- What the exercise asks -
Nothing but the records, transcribed exactly, should appear in the answer; leave the pictures out.

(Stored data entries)
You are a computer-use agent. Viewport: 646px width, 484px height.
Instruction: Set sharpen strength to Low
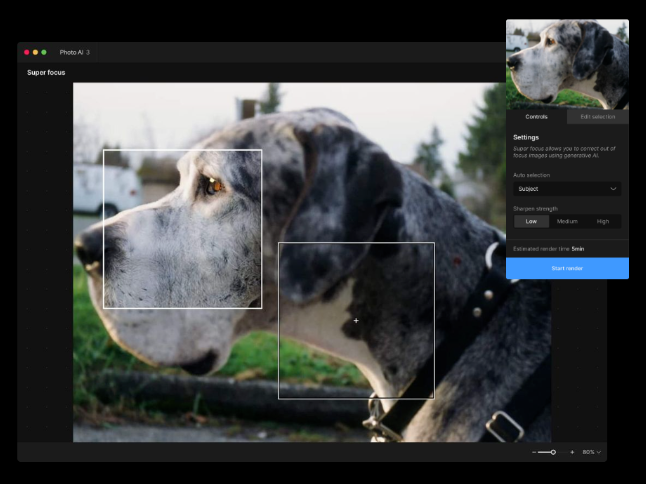[531, 221]
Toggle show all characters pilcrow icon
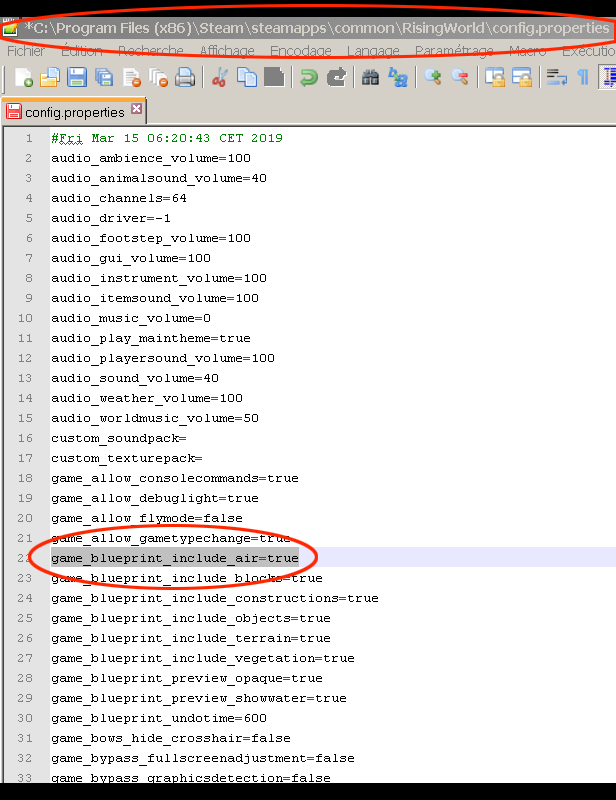Screen dimensions: 616x800 (x=583, y=77)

- Expected answer -
You are a computer-use agent. Viewport: 646px width, 484px height.
Instruction: Set sharpen strength to Low
[531, 221]
Toggle show all characters pilcrow icon
Screen dimensions: 616x800 (x=583, y=77)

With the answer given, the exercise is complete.